While Cardoso lauded the Federal Government for bringing insecurity under some measurable control in the northeast linking to the reduction in the prices of food in the market, feelers from markets around the country indicate that prices are not abating.

He said: “The MPC, however, noted the moderation in the prices of farm produce and commended the efforts of the Federal Government in driving increased productivity in the agricultural sector. The recovery of output growth was sustained, with Real GDP (year-on-year) growing by 3.46 per cent in the third quarter of 2024 compared with 3.19 and 2.54 per cent in the preceding and corresponding periods, respectively.

However, checks by The Guardian revealed that a 50kg bag of rice ranges between N87,000 -N114,000 depending on the brand, while beans range from N140,000 – 160,000 for a 50kg bag, Maize owing to harvest is between N38,500 -N40,000 per 50kg bag.

Sorghum and Millet are currently being harvested, the old stock however is about N45,000 per 50kg bag.
On wheat, prices of confectioneries such as bread remain fixed at about N2000-N2,500 for a family-size bread.

On the implication of the 25-basis points addition to the interest rate, a banker, Dr Yunana Bature, said the rise is detrimental to the real sector.

Dr Bature was to acknowledge the step could be a signal to the fiscal authorities on the need to be financially disciplined.

“This is still detrimental to the real sector but a little succour. In anticipation to improve fiscal discipline may be a stimulant to businessmen.”

An investment banker, Tolulope Alayande observed that adding to the rate will not help the economy in any significant way.

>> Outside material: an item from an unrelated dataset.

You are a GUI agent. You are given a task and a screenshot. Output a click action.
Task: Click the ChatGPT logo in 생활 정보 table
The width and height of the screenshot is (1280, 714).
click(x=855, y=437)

He stated: “I don’t see the effect of this raise. To tame inflation? To what extent? Will this help the real sector? Will this spur the banks to lend to the real sector that can boost employment generation and production?

“I think the government ought to be looking at how to encourage the business community to remain in business by providing the necessary support. I don’t think this will be of any help. Nigerians will have a bleak Christmas and New Year celebrations no doubt.”